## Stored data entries
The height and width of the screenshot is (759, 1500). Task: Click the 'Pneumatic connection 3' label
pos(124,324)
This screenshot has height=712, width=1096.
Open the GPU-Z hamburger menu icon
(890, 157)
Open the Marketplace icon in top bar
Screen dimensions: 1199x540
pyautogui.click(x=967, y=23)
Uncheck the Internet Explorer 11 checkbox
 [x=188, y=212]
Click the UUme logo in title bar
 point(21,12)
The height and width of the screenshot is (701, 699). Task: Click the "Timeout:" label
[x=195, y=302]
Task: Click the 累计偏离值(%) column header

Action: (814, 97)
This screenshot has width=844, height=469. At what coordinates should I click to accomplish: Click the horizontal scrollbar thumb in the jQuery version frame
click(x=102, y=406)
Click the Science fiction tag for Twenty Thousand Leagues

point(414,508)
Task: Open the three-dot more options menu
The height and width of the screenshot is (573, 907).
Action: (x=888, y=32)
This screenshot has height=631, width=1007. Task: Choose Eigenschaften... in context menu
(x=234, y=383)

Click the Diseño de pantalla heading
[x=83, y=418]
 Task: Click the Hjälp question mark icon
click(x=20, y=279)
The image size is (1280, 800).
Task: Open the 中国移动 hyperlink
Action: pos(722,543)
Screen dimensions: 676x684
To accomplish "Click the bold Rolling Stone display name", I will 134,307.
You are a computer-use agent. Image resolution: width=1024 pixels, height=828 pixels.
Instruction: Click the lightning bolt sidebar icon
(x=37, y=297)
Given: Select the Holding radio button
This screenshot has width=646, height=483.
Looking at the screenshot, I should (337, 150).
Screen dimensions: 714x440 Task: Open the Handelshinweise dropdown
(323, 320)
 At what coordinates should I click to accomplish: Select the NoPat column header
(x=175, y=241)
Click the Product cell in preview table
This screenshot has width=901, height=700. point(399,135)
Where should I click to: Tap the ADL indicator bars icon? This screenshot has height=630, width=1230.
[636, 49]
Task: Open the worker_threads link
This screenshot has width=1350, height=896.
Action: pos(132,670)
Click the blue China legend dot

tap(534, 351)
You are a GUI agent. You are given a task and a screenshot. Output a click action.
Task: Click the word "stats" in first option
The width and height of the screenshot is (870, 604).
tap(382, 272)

## TASK GOAL
Copy whichever lines of the records above contain the word "agent".

## WRITTEN RESPONSE
You are a computer-use agent. Image resolution: width=1024 pixels, height=828 pixels.
You are a GUI agent. You are given a task and a screenshot. Output a click action.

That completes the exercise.